> **WRITTEN TASK**: Update the stretch from the line containing "ΕΠΙΠΛΑ ΒΟΛΟΣ [ΕΠΙΠΛΑ" through the line containing "πλακες πεζοδρομιου τιμες [πλακες" by changing "subnetwork" to "sub-network" and leaving everything else unchanged. Give back only those lines.

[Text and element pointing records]
────────────────────────────────────────
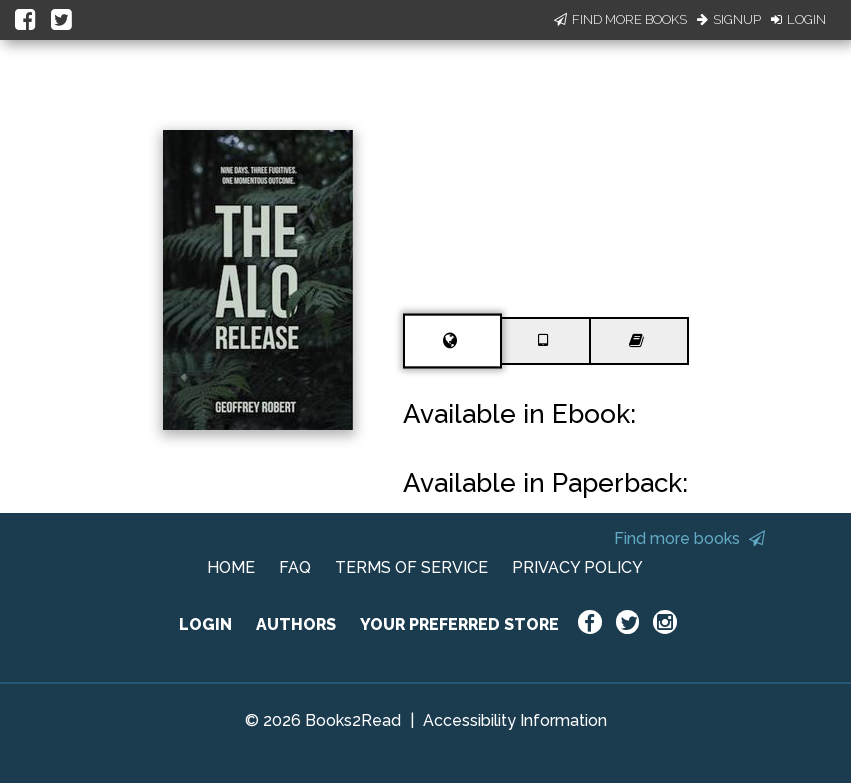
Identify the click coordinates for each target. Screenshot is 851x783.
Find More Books (620, 19)
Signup (729, 19)
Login (798, 19)
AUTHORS (296, 624)
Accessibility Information (515, 720)
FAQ (295, 567)
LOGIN (205, 624)
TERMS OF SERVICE (411, 567)
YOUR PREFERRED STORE (459, 624)
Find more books (689, 538)
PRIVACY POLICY (577, 567)
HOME (231, 567)
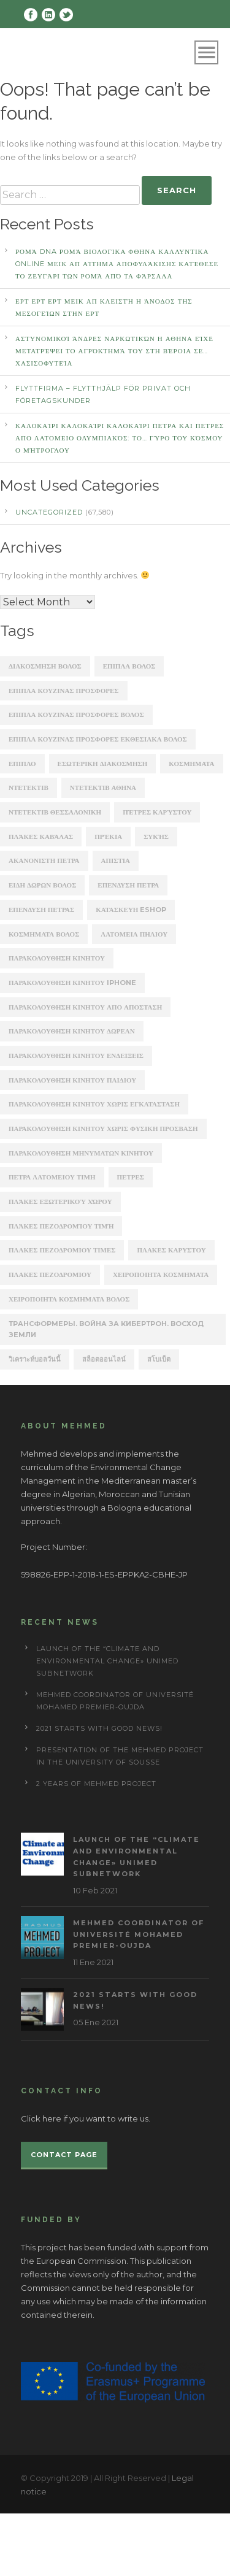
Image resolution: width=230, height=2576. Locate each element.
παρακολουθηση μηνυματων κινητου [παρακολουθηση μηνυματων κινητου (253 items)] (81, 1153)
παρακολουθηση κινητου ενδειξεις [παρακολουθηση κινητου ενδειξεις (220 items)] (76, 1055)
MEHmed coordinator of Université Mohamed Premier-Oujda (138, 1934)
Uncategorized (49, 512)
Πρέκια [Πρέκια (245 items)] (108, 836)
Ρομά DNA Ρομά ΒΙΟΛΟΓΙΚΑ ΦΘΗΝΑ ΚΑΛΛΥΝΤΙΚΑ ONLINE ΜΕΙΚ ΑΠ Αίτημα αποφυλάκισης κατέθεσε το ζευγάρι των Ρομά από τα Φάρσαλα (116, 263)
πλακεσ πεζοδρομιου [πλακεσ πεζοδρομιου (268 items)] (50, 1274)
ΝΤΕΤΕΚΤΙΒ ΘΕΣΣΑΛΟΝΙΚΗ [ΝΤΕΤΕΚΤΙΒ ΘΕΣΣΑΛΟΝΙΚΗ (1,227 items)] (55, 812)
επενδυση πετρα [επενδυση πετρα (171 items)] (128, 885)
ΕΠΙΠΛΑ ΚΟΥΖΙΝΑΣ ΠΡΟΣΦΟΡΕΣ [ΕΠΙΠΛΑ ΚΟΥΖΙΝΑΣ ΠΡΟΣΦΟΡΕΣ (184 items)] (64, 690)
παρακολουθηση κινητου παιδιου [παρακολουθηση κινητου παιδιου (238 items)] (72, 1080)
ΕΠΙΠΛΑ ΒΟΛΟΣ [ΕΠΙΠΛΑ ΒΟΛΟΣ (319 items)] (129, 666)
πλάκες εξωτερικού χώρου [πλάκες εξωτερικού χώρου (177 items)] (60, 1201)
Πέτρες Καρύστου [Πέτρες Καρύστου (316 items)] (157, 812)
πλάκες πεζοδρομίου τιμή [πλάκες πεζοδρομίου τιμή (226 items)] (61, 1226)
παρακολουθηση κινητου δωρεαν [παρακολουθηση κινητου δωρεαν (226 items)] (72, 1031)
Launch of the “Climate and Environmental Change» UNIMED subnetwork (107, 1660)
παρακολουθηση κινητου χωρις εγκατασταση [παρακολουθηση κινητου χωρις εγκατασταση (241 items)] (94, 1104)
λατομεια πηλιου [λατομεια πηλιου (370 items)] (134, 934)
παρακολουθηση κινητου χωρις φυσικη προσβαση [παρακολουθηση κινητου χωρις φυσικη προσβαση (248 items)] (103, 1128)
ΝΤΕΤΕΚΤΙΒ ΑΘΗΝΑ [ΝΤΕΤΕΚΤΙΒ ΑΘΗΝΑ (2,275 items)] (103, 787)
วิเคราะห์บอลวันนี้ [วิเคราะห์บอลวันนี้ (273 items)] (35, 1359)
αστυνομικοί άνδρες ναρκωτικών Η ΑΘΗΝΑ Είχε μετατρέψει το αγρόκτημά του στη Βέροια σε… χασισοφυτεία (114, 350)
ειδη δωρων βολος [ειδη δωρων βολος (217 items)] (42, 885)
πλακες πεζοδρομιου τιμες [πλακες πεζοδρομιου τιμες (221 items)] (62, 1250)
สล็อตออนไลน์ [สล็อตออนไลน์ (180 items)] (104, 1359)
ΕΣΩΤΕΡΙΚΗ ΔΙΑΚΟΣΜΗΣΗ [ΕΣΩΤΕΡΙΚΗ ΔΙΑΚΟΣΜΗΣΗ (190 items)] (103, 763)
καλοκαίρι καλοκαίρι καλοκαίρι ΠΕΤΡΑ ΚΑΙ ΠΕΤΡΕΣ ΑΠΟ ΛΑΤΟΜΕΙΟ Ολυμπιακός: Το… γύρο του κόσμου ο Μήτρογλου (119, 437)
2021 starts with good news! (99, 1728)
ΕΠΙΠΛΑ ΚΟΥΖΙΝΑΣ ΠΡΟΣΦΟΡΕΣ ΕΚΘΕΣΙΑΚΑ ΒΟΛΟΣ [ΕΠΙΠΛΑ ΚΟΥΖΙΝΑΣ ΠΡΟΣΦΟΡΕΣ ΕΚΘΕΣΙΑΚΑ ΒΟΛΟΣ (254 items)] (98, 739)
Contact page (64, 2154)
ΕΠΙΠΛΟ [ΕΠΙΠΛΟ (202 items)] (22, 763)
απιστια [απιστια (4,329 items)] (116, 860)
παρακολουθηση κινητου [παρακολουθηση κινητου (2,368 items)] (57, 958)
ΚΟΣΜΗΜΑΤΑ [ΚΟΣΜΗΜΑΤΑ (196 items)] (191, 763)
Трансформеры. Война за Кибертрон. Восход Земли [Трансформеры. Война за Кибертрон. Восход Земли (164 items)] (106, 1329)
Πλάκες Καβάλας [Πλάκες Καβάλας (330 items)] (41, 836)
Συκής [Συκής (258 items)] (156, 836)
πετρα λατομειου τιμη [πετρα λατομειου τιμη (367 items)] (52, 1177)
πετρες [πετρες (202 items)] (130, 1177)
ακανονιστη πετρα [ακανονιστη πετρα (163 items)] (44, 860)
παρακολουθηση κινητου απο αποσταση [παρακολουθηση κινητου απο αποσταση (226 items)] (85, 1007)
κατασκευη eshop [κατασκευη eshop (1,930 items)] (131, 909)
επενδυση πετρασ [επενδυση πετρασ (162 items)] (41, 909)
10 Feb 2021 (95, 1890)
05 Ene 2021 (95, 2022)
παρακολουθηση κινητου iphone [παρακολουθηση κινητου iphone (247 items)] (72, 982)
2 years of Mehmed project (96, 1783)
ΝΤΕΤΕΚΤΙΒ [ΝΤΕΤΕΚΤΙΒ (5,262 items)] (28, 787)
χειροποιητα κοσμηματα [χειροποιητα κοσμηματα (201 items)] (161, 1274)
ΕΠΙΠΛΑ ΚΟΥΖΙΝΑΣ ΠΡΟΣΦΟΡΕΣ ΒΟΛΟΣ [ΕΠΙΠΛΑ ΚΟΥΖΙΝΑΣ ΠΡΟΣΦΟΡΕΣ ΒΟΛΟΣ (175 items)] (76, 714)
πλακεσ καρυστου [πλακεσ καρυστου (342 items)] (171, 1250)
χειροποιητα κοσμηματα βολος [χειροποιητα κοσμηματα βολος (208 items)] (69, 1299)
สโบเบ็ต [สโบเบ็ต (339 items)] (159, 1359)
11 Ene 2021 (93, 1962)
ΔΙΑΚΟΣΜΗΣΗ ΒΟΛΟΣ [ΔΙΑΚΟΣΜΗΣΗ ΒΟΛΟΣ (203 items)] (45, 666)
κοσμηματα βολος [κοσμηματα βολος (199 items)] (44, 934)
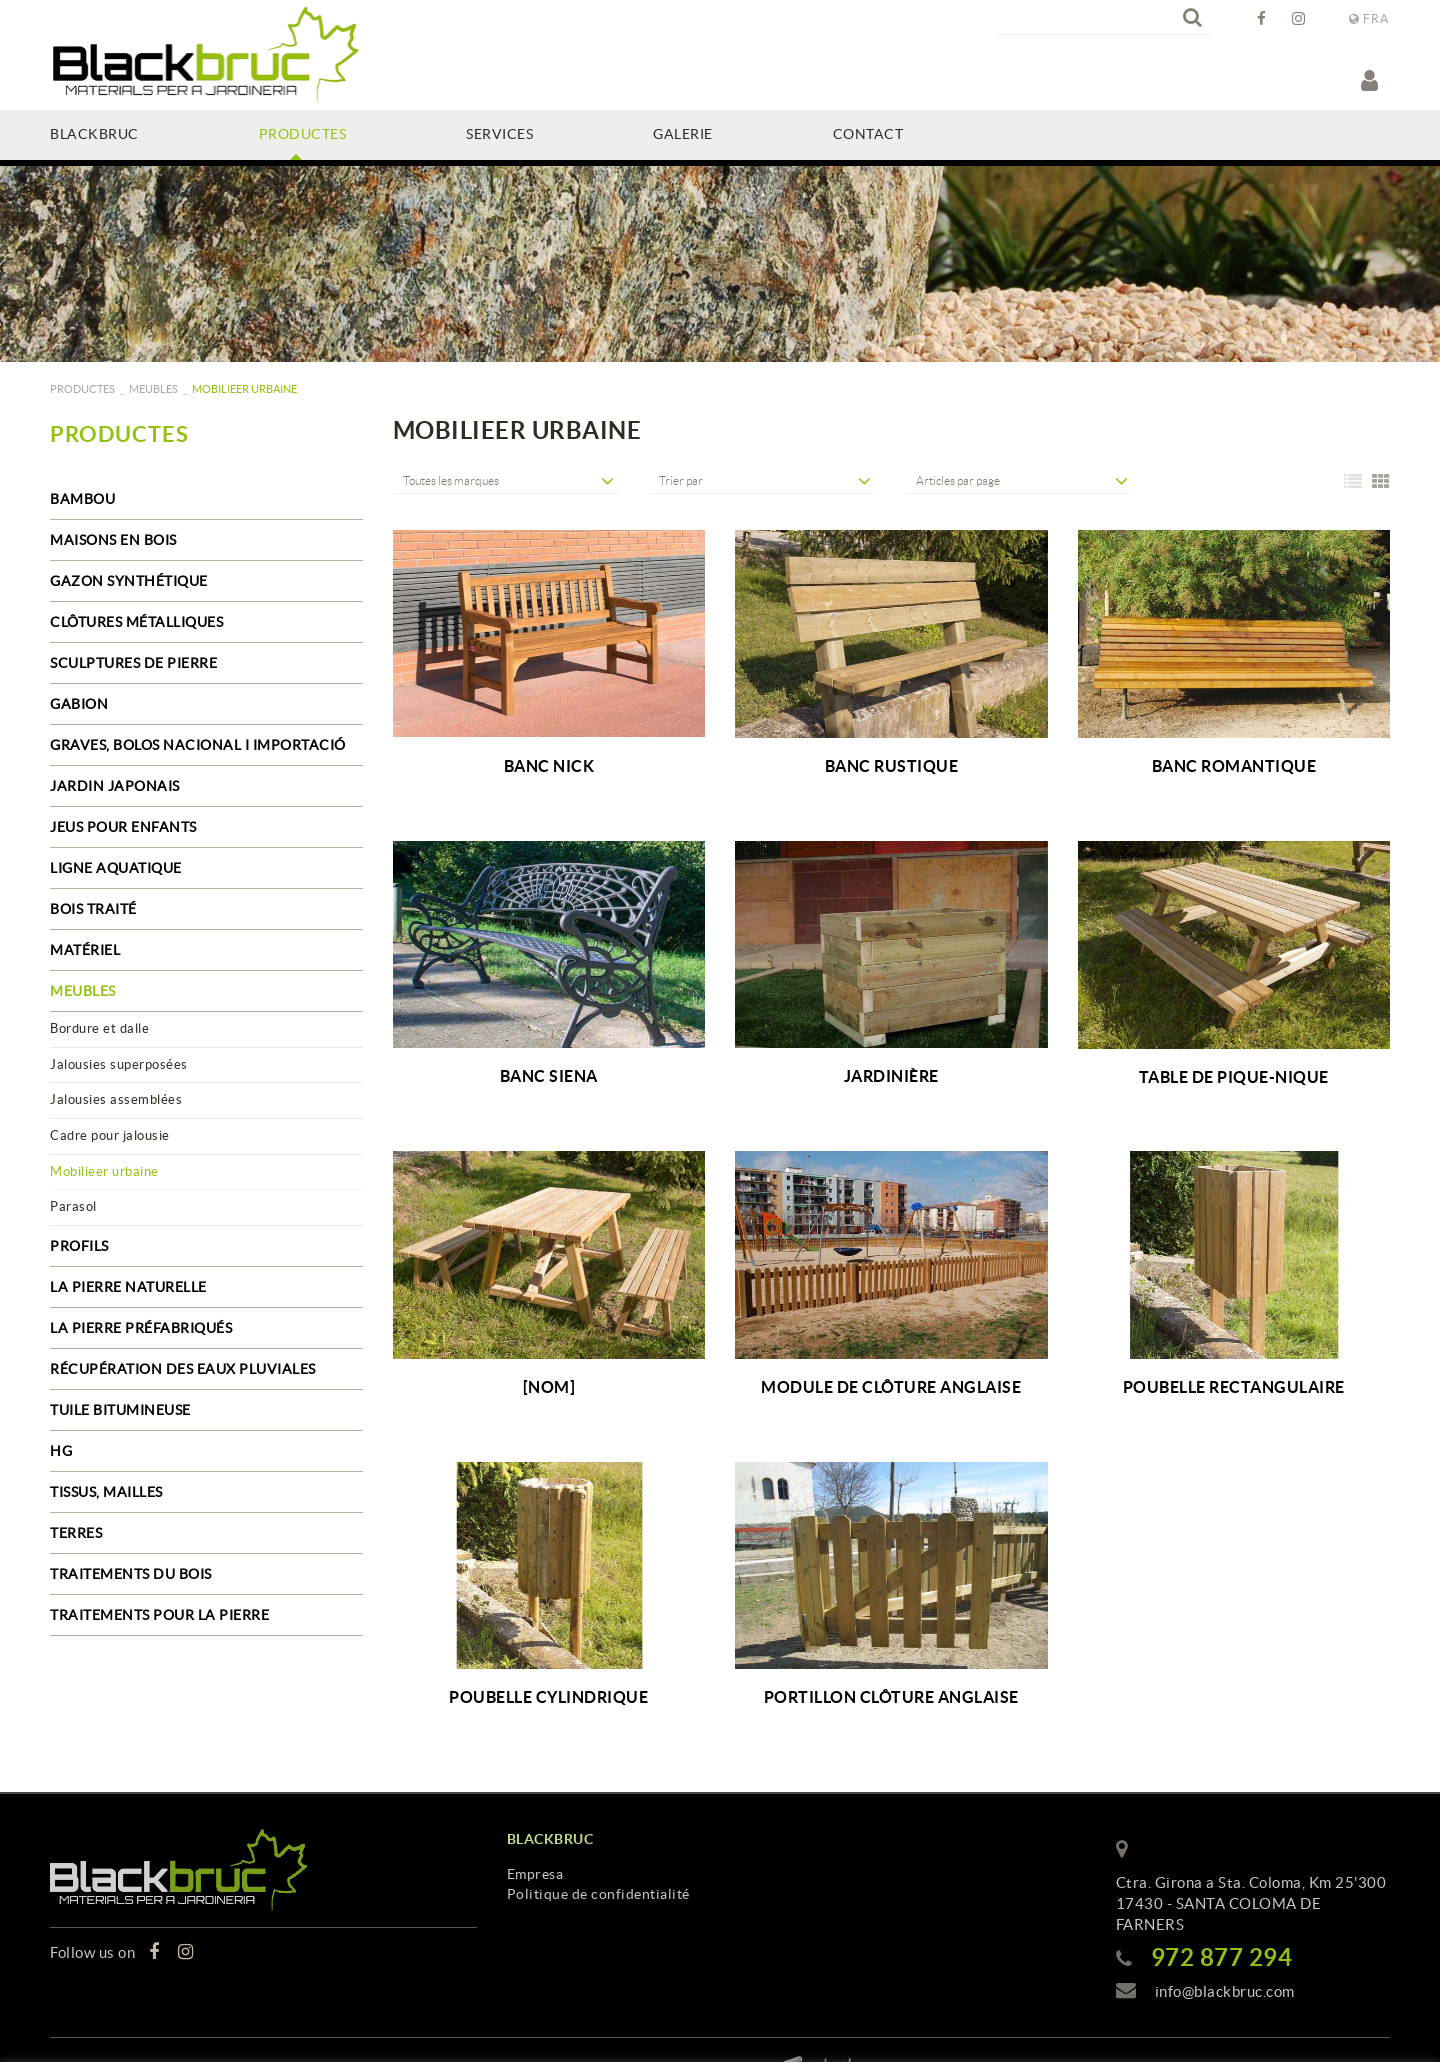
────────────────────────────────────────
> **ANSWER**:
ΕΠΙΠΛΑ ΒΟΛΟΣ [ΕΠΙΠΛΑ ΒΟΛΟΣ (319 items)] (129, 666)
πλάκες εξωτερικού χώρου [πλάκες εξωτερικού χώρου (177 items)] (60, 1201)
Πέτρες Καρύστου [Πέτρες Καρύστου (316 items)] (157, 812)
πλάκες πεζοδρομίου τιμή [πλάκες πεζοδρομίου τιμή (226 items)] (61, 1226)
παρακολουθηση κινητου δωρεαν [παρακολουθηση κινητου δωρεαν (226 items)] (72, 1031)
Launch of the “Climate and Environmental Change» UNIMED sub-network (107, 1660)
παρακολουθηση κινητου χωρις εγκατασταση [παρακολουθηση κινητου χωρις εγκατασταση (241 items)] (94, 1104)
λατομεια πηλιου [λατομεια πηλιου (370 items)] (134, 934)
παρακολουθηση κινητου χωρις φυσικη προσβαση [παρακολουθηση κινητου χωρις φυσικη προσβαση (248 items)] (103, 1128)
ΝΤΕΤΕΚΤΙΒ ΑΘΗΝΑ [ΝΤΕΤΕΚΤΙΒ ΑΘΗΝΑ (2,275 items)] (103, 787)
วิเคราะห์บอลวันนี้ [วิเคราะห์บอลวันนี้ (273 items)] (35, 1359)
αστυνομικοί άνδρες ναρκωτικών Η ΑΘΗΝΑ Είχε μετατρέψει το αγρόκτημά του στη Βέροια σε… χασισοφυτεία (114, 350)
ειδη δωρων βολος [ειδη δωρων βολος (217 items)] (42, 885)
πλακες πεζοδρομιου τιμες [πλακες πεζοδρομιου τιμες (221 items)] (62, 1250)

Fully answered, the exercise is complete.